En 18 mois, la Ville de Montréal a versé au moins 200 000 $ à une poignée de firmes privées spécialisées dans l'investigation, la filature et la surveillance physique, avec lesquelles elle a l'habitude de passer des contrats «verbaux» pour mener des enquêtes sur des employés, quel que soit leur rang, a appris La Presse.

Cette pratique a connu une hausse très marquée au cours de l'été et de l'automne 2009, en pleine période électorale municipale.

Nous avons retrouvé la trace de plusieurs de ces firmes en épluchant une liste de milliers de bons de commande de la Ville auprès de ses fournisseurs depuis 2007, obtenus en vertu de la Loi sur l'accès à l'information. Il s'agit d'un portrait non exhaustif puisque les données communiquées par la Ville s'arrêtent à mars 2010.

Ces contrats ont été accordés par le Service du capital humain, le plus souvent par Yves Grimard, chef de la division des enquêtes et analyses.
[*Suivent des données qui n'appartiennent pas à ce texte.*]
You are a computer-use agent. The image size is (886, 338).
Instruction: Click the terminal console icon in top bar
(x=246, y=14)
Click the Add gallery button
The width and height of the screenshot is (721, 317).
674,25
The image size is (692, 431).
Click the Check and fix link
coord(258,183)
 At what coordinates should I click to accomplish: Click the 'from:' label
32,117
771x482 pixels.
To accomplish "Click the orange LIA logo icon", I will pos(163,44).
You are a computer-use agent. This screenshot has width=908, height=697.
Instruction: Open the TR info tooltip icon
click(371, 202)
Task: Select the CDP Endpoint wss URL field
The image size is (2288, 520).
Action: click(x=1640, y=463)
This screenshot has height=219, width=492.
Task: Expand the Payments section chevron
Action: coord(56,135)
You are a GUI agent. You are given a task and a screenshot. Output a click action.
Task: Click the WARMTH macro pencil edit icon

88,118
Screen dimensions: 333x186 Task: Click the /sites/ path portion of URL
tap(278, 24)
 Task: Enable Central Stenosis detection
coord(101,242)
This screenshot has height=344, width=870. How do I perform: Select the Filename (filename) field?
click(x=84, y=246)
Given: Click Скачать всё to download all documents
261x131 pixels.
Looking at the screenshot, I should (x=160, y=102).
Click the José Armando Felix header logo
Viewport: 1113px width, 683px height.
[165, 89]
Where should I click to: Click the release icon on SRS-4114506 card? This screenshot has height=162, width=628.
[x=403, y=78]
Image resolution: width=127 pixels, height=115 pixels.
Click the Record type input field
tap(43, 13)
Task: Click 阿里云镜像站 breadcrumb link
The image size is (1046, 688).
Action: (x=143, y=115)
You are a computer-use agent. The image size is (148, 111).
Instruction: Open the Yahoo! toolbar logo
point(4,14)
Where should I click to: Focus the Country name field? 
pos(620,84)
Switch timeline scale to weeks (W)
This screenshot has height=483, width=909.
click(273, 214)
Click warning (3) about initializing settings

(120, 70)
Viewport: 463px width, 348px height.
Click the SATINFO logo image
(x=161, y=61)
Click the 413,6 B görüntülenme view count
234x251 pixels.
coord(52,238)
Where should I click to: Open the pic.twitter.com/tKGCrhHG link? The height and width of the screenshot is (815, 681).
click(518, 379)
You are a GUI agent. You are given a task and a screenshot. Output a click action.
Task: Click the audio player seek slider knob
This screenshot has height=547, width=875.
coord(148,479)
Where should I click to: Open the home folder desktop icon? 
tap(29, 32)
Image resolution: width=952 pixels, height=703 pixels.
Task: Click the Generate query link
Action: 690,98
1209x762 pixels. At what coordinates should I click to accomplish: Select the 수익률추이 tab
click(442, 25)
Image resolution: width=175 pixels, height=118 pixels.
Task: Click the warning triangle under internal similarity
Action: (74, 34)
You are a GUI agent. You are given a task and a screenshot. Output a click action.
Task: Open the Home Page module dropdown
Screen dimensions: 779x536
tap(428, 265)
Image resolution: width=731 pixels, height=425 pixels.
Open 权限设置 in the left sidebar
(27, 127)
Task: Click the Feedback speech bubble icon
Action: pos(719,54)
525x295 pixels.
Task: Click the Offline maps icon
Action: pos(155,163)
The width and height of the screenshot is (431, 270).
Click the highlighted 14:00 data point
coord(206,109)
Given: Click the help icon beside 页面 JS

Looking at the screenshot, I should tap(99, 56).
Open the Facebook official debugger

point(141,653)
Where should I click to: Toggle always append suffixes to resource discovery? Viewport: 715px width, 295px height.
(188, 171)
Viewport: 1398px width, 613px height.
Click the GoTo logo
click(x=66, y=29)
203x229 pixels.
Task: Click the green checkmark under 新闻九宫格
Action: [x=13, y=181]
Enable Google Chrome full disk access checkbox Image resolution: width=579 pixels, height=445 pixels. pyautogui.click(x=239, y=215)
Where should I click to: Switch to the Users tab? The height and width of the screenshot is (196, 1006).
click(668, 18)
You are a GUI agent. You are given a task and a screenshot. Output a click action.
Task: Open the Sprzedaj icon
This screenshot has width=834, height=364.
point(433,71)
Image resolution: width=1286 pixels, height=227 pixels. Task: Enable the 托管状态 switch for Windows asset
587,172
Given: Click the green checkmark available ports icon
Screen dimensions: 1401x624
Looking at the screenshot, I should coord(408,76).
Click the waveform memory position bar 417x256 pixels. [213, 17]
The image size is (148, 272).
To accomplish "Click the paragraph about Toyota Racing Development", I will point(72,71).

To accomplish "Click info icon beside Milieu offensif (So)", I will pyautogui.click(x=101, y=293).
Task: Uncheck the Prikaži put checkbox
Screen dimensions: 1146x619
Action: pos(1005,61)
Celui-ci a succédé à Pierre Reid, contrôleur général de la Ville de juin 2010 jusqu'à hier. Quant au motif, il faut se contenter d'un laconique «gestion du personnel».

Milliers de dollars

Les firmes dont les noms reviennent le plus souvent sont Groupe Cantin Geoffrion Service Conseil (49 500$ entre octobre 2008 et juin 2009), Baron Lupien Rouleau Cabinet Conseil (17 300$ entre avril et décembre 2009), Les consultants Lupien Rouleau (28 167$ de juin 2009 à mars 2010), Baron Ricard (ou Investigations R.K. - 26 500$, d'août à octobre 2009), Sercopro (43 400$ entre mai et décembre 2009), Gestion Normax (47 800$ entre octobre 2008 et juin 2009). Il y a aussi Surveillance vidéo expert (matériel de surveillance, 3441$) et HDD Forensic, firme d'investigation informatique (10 300$, février 2009).

Les montants facturés par ces firmes par contrat peuvent atteindre les 10 000$. Il arrive qu'elles sous-traitent à leur tour certaines missions spécifiques, par exemple la filature.

Plusieurs de ces sociétés ont été fondées par d'ex-policiers, très souvent de la SQ.

«Urgence»

En 2007, John Broderick, déjà membre du service des enquêtes internes, avait révélé, devant la Commission d'accès à l'information, que son service menait entre 150 et 250 enquêtes par année en collaboration avec 5 à 8 firmes. Ces contrats étaient accordés sans appel d'offres au téléphone, donc sans trace écrite.

Pierre-Paul Lupien, de la firme Lupien Rouleau, confirme que la Ville de Montréal fait partie de ses «clients habituels». Les enquêtes confiées à cet ex-policier de la SQ visent des «employés de la Ville ou des cadres pour des histoires de fraude, de vol, de fausses déclarations de maladie», nous dit-il.

Nous avons à deux reprises sollicité une entrevue avec Yves Grimard sur le recours aux firmes privées et posé plusieurs questions. La Ville a refusé de donner suite à nos requêtes. «Nous n'avons pas de commentaires à formuler sur ce dossier», a écrit Gonzalo Nunez, de la direction des communications, dans un courriel.